[Date Prev][Date Next][Thread Prev][Thread Next][Date Index][Thread Index]

Re: the "Unicode Background" section



me:
>> In my view, DISPLAY (in R6RS, not forever) should be undefined in
>> that case (and in all cases where a string contains a 
>> non-8-bit-character) 

John:
> There are no such things as "8-bit characters" per se.  There are a 
> variety of 8-bit encodings that allow up to 256 characters, but they
> are not the same characters in all cases.

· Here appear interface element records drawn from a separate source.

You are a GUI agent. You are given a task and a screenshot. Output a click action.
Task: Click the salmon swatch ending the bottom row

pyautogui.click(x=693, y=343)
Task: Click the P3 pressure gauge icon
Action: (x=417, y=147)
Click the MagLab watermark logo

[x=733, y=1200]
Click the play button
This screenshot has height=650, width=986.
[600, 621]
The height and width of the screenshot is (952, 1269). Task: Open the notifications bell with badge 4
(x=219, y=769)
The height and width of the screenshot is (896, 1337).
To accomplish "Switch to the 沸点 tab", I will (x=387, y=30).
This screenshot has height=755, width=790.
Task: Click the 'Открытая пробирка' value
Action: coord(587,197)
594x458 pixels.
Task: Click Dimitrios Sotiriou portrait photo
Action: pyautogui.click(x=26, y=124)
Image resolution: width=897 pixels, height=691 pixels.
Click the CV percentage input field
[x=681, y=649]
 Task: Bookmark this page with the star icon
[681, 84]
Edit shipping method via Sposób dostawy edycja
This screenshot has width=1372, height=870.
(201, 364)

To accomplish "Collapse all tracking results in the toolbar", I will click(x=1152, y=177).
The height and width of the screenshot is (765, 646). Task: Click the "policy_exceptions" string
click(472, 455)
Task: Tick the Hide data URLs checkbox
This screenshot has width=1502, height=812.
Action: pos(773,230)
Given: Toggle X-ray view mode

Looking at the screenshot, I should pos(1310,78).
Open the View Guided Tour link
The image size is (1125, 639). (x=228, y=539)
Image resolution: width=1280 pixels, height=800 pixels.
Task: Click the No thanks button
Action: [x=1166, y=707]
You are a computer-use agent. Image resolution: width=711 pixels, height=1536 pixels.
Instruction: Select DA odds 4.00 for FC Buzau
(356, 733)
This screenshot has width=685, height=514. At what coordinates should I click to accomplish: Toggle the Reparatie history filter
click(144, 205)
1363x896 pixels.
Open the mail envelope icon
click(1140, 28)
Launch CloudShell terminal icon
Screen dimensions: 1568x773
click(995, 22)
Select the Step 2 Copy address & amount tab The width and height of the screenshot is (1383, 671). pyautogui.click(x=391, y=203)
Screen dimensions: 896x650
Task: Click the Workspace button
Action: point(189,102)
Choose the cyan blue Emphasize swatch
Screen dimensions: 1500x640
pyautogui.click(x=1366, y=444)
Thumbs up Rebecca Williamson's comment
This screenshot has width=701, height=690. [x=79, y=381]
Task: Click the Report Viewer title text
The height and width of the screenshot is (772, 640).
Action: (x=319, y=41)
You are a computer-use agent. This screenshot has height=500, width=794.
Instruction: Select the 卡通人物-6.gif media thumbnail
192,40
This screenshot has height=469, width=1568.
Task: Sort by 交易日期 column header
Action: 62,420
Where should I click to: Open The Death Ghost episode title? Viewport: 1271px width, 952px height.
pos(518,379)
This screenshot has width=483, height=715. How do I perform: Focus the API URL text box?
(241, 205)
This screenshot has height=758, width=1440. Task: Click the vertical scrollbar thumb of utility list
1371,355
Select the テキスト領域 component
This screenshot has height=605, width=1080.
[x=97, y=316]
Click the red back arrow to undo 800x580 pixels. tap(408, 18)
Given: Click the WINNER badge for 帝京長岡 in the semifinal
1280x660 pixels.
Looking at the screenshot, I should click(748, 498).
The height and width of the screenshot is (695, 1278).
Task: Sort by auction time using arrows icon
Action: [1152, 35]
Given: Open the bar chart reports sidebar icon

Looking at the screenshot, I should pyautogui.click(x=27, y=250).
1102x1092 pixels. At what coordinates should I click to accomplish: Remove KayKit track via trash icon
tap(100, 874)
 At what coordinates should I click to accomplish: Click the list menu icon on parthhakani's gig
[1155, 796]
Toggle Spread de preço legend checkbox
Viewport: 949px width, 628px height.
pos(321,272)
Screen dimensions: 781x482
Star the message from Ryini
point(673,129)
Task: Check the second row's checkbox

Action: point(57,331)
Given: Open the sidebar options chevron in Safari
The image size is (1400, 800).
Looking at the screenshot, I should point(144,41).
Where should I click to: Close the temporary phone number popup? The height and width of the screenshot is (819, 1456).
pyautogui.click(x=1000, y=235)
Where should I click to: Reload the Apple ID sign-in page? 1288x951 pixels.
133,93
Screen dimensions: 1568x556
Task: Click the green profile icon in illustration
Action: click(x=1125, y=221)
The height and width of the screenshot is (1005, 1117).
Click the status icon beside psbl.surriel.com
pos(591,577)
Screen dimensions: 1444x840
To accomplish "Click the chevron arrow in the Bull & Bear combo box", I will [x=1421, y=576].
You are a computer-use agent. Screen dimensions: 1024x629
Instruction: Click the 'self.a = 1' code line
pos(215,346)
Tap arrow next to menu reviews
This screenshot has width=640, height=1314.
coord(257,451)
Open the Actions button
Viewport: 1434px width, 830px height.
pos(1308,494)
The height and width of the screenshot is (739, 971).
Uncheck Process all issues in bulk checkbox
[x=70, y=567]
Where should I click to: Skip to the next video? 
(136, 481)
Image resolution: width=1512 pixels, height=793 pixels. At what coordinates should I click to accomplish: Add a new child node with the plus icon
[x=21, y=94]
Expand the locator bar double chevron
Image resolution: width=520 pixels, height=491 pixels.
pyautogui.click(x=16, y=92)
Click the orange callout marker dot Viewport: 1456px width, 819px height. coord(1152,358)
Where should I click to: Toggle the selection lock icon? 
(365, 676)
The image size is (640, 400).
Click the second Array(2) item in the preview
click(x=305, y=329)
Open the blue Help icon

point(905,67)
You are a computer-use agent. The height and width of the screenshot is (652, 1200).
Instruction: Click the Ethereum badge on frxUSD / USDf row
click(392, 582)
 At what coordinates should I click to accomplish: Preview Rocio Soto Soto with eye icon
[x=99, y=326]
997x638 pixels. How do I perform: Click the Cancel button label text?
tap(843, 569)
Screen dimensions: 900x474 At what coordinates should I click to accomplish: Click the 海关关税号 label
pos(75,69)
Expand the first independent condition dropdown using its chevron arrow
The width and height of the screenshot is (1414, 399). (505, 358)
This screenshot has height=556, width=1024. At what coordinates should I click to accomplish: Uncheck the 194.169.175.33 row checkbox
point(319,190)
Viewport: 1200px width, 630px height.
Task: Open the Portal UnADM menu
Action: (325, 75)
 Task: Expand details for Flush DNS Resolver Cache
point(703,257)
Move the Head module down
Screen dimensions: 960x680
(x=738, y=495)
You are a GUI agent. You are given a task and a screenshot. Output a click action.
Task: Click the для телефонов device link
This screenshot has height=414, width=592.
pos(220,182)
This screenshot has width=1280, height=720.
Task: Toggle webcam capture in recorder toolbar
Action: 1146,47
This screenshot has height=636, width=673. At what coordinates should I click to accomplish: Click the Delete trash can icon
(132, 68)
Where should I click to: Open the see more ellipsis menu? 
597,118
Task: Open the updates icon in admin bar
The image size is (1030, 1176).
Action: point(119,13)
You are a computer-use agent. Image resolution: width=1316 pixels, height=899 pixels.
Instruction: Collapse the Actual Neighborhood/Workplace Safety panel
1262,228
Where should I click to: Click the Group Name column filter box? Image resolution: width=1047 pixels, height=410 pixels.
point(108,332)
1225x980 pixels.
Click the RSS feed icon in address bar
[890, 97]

[I think your question is related to Shiro's which I intend to
 answer separately but, for now: ]

"Character" is overloaded in this discussion (various Unicode concepts
and the Scheme type).

I'm suggesting a base-level I/O system that consume bits from
a port at some framing, is undefined if the integer value for
those bits is greater than 255, and otherwise returns the
scheme CHAR having that codepoint value.

This is a fairly radical proposal.   It means, for example,
the READ-CHAR will never know squat about UTF-8:  READ-CHAR
is doomed, under my suggestions, to remain forever a low-level
procedure.

On the other hand, it's upward compatible and sets a stage
for experimentation re I/O paradigms.  (Upward compat with
the standard, not implementations -- the divergence being
over how procedures are named, not what they do.)

(I'm fuzzy about how it would make sense to reconcile
the byte-io routines with framing.)

-t